Em 12 de janeiro, a Folha revelou que a Polícia Federal havia encontrado na casa de Anderson Torres, ex-ministro da Justiça de Bolsonaro, a minuta de um decreto para criar estado de defesa no TSE (Tribunal Superior Eleitoral) e abrir caminho para reverter o resultado do pleito, algo inconstitucional.
O quadro para o ex-presidente se agravou quando vieram a público, na quinta (2), os relatos do senador Marcos do Val (Podemos-ES) de que o então presidente participou de um encontro em que foi discutida a proposta de gravar o ministro do STF (Supremo Tribunal Federal) Alexandre de Moraes.
Do Val, que seria o escolhido para a missão de fazer a escuta, apresentou diferentes versões posteriores, que atenuavam o papel de Bolsonaro na conspiração e creditavam a articulação ao ex-deputado federal Daniel Silveira (PTB-RJ), preso em consequência dos recorrentes ataques ao STF.
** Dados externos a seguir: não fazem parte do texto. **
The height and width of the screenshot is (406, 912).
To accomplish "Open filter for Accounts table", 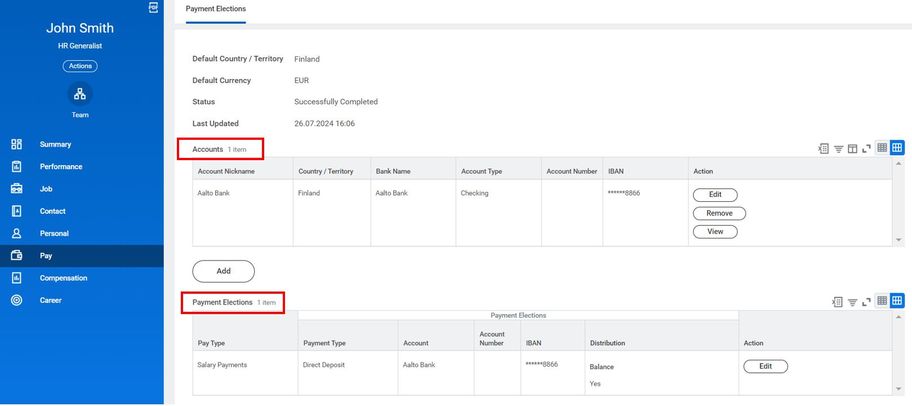I will (x=839, y=149).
A intenção era extrair de Moraes, também presidente do TSE, algo que supostamente serviria de pretexto para questionar a lisura da corte eleitoral e justificar uma intervenção. O magistrado chamou a operação de "tentativa Tabajara" de golpe. Bolsonaro ignorou o caso ao falar para apoiadores em Miami.
No dia 13, o ex-presidente foi incluído pelo ministro no rol de investigados por atiçarem os ataques golpistas. Moraes atendeu a um pedido do grupo montado pela PGR para elucidar a instigação e a autoria intelectual do movimento que culminou na depredação da sede dos três Poderes.
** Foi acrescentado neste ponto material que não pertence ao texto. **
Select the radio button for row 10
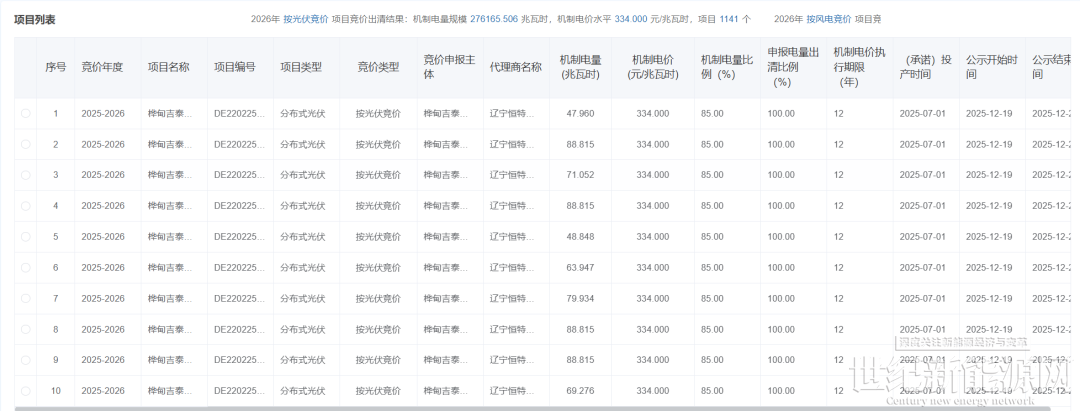The width and height of the screenshot is (1080, 411). (x=26, y=390)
Bolsonaro também é alvo de 16 ações no TSE que pedem sua inelegibilidade por abuso de poder nas eleições e por condutas que flertaram com o golpismo e o autoritarismo, em afronta à Constituição. Ele, no entanto, dá sinais de que pretende retornar à política e atuar na oposição a Lula.
"Por ausência de lideranças de direita no Brasil, eu me vejo na obrigação de coordenar essas novas lideranças que têm surgido para que o Brasil não mergulhe de vez no socialismo ou no comunismo", disse há alguns dias em entrevista ao americano Charlie Kirk, influenciador de direita que apoia o ex-presidente americano Donald Trump e é investigado por envolvimento na invasão ao Capitólio em 2021.